I'm trying to take it all in my stride (well, as much of a stride as someone with a hip flexor strain is able to have) and generally am staying remarkably calm about the whole enforced inactivity thing.  I'm not sure how long that will last - Juneathon starts in...well, in June - but, for now, I'm doing okay.

Because you can't be sad when there are lambs in the world!


Friday 26 April 2013

Post-marathon post-mortem: Part Three


Miles 16 to 26.2

It all was going so beautifully.  But then, during a walk break in Mile 16, I noticed that my right knee was stiff.  When I transitioned into a run again, it immediately seized up to the point that I couldn’t bend it.  My heart sankThis is what happened after the Aviemore HM and what happened on the downhill sections when I used to hill walk.  It couldn’t be happening now, though, because I still had 10 miles to go. 

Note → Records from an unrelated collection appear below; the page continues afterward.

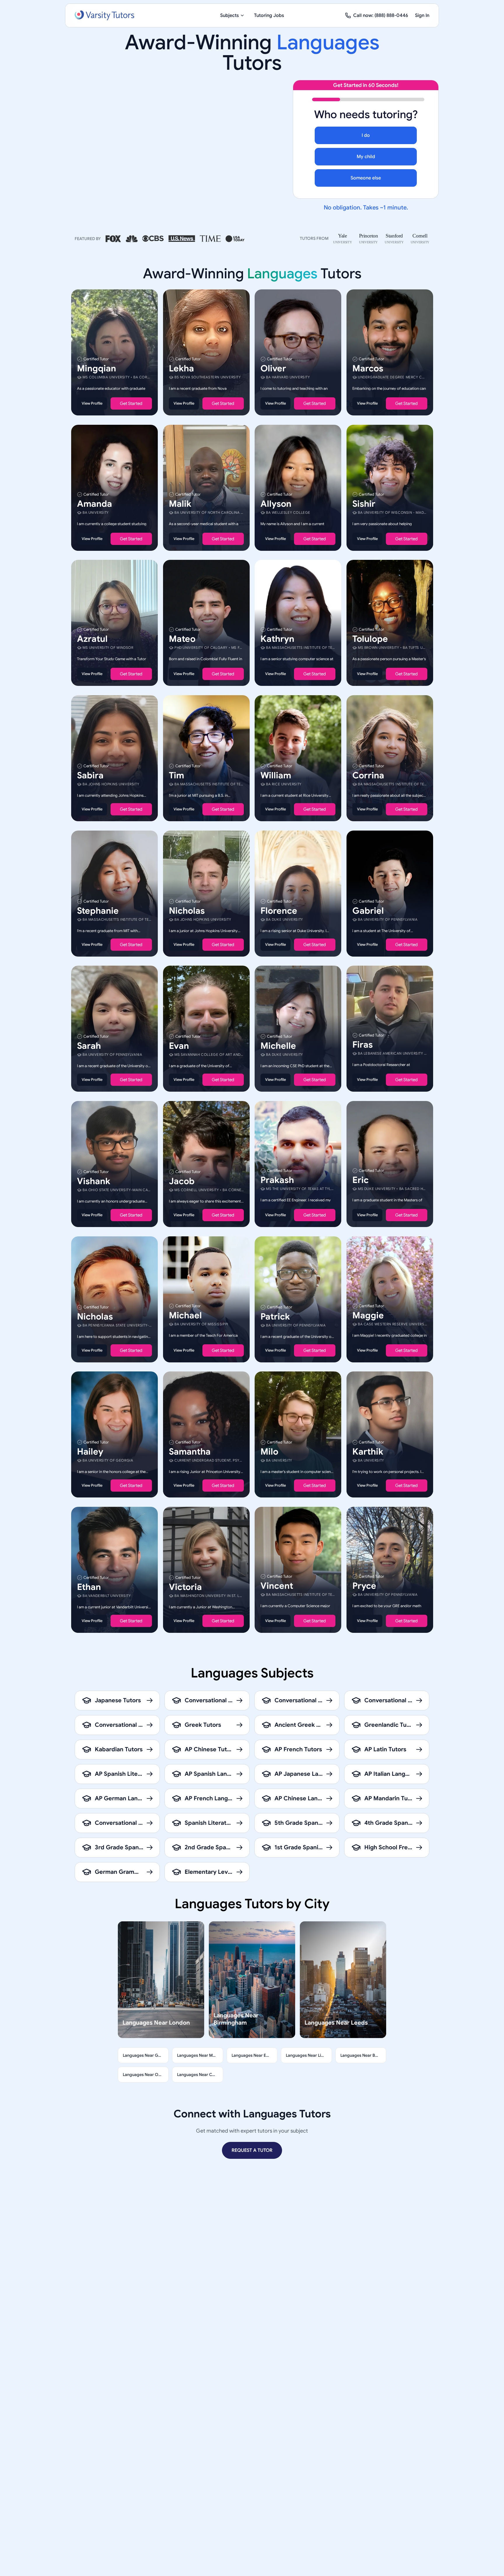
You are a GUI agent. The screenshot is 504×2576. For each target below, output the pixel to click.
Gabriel (368, 910)
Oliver (273, 368)
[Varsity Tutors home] (104, 15)
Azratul (92, 639)
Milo (269, 1451)
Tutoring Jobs (269, 15)
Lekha (181, 368)
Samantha (190, 1451)
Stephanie (98, 910)
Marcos (367, 368)
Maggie (368, 1315)
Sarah (89, 1045)
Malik (180, 503)
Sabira (90, 775)
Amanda (94, 503)
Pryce (364, 1585)
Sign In (422, 15)
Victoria (185, 1586)
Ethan (89, 1586)
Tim (176, 775)
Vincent (276, 1585)
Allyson (275, 503)
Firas (362, 1044)
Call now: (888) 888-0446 (380, 15)
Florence (278, 910)
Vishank (93, 1181)
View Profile (92, 403)
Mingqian (96, 368)
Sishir (363, 503)
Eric (360, 1180)
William (275, 775)
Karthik (367, 1451)
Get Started (131, 403)
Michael (185, 1315)
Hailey (90, 1451)
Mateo (182, 639)
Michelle (278, 1045)
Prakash (277, 1180)
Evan (179, 1045)
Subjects (229, 15)
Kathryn (277, 639)
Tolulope (370, 639)
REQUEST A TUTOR (252, 2150)
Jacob (182, 1181)
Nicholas (187, 910)
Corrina (368, 775)
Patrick (275, 1316)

But it was happening.  I hobbled through most of Mile 16 – with lots of stops to stretch - then tried to run again at Mile 17.  Excruciating pain for the first 30 seconds, which then disappeared entirely.   I ran all of Mile 17 (because I was afraid to stop) and thought that had done the trick because my knee felt absolutely fine, so took another walk break at Mile 18.  Big mistake.  My knee seized up even worse and I ended up walking (with periodic stops to stretch) for most of Miles 18 and 19 and 20.

I wasn’t sure that I could walk the rest of the way, that’s how little I could bend my knee and how much it hurt.  I thought about quitting at this point.  I thought about going to the St John’s Ambulance station and throwing myself on their mercy because no one would expect me to try to run through this pain.  I wasn’t even upset about this; I had tried and my body had given up and now I was about to give up too but hey, I had given it a go.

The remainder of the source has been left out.